Re: Combining latin small letters with diacritics

From: Jeremie Hornus <jeremie_at_hornus.com>
Date: Tue, 27 Mar 2012 12:43:16 +0200

On 26 Mar 2012, at 13:35, Denis Jacquerye wrote:

> So far the linguistic atlases I have seen extensively use this
> combining letter mechanism, with diacritics changing the meaning of
> the combining letter or of the base letter.
>
> There are a whole lot of notations that could simply be base combining
> letter + combining diacritics, but if you consider their meaning,
> would have to be encoded a their own combining letter with diacritics
> on the model of combining a-umlaut, etc... This is not coherent with
> the decomposition model.

_ _ _ _ _

> _TASKS TO PERFORM_:
(a) In the message on combining Latin small letters with diacritics, what do the linguistic atlases Denis Jacquerye has seen extensively use?
(b) Continue the message on combining Latin small letters with diacritics from its last line.

> _INFORMATION SHOWN_:

_ _ _ _ _

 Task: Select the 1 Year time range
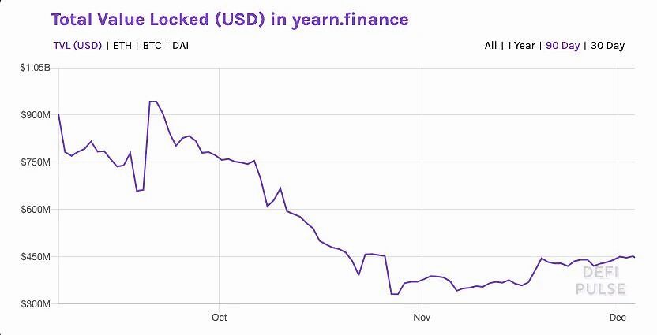(x=521, y=46)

_ _ _ _ _

> _EXERCISE RESPONSES_:
(a) They extensively use the combining letter mechanism, with diacritics changing the meaning of the combining letter or of the base letter.

(b)
>
> Having some of the combining letters with diacritics encoded as single
> characters and other combining letters with diacritics encoded as
> combining letters with separate combining diacritics based on what
> meaning they have is as erroneous as having new precomposed characters
> because of their meaning. Would we encode ɛ̱ because it is a specific
> meaning in some language? Obviously no.

Encoding is supposed to be "language-independent" but that's theoretical,
in practice it cannot be independent to _some_ language.
And the "business-language" for encoding seems to have been english so far,
at least as far as I understand Unicode.

> So why are we encoding ä when
> it is a combining diacritic but not ẽ?

That is a reminiscence of the history of type-encoding.

>
> The fact that combining c-cedilla is a precedent doesn't make it any saner.
>
> For example a-breve is a separate letter in Romanian, and it is as
> well in the Atlasul linguistic romîn serie noua, just like the
> a-umlaut is in German dialectology. But in other dialectology works
> such as Atlas linguistique de la France, a-breve is just a breve a,
> not a different letter.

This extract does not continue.